Space policy is finally moving into the 21st century

There’s never been more happening in space than there is today. Commercial activity has exploded over the past five years as private space companies have launched rockets, put satellites into orbit, and bid on missions to the moon.  

But some experts worry this surge of activity is getting too far ahead of international agreements governing who can do what in space.

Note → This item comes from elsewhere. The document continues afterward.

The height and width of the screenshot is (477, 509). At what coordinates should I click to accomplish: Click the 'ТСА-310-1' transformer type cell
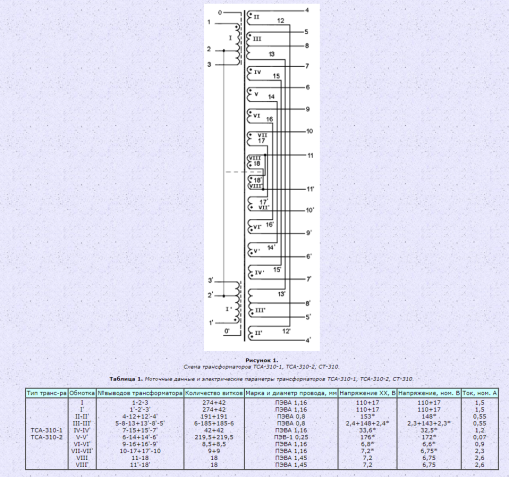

Most such policies were written and adopted long before the commercial space sector heated up.

Now, countries are realizing that they need to update those agreements. This week, the United Nations Institute for Disarmament Research held its annual Outer Space Security Conference in Geneva, Switzerland (participants had the option to attend virtually or in person). For two days, diplomats, researchers, and military officials from around the world met to discuss threats and challenges, arms control, and space security. Their conversations provided a window into what new space policies might look like. 

Here are some of the most significant takeaways. 

An arms race could be brewing

Some experts are worried that space could turn into the next battlefield. The use of counter-space technologies has been on the rise. For example, Russia and China have recently performed anti-satellite missile tests, and the US has long possessed similar capabilities.  

“I contend that we are watching an arms race unfold,” said Benjamin Silverstein, a research analyst for the space project at the Carnegie Endowment for International Peace. “We’re probably past the point at which it’s prudent to focus our main efforts on preventing that arms race.” 

Silverstein said that instead of deterrence, new policies should focus on mitigating the negative consequences of this arms race. He urged states to use the United Nations and their diplomatic resources to clarify and improve relationships between rival actors.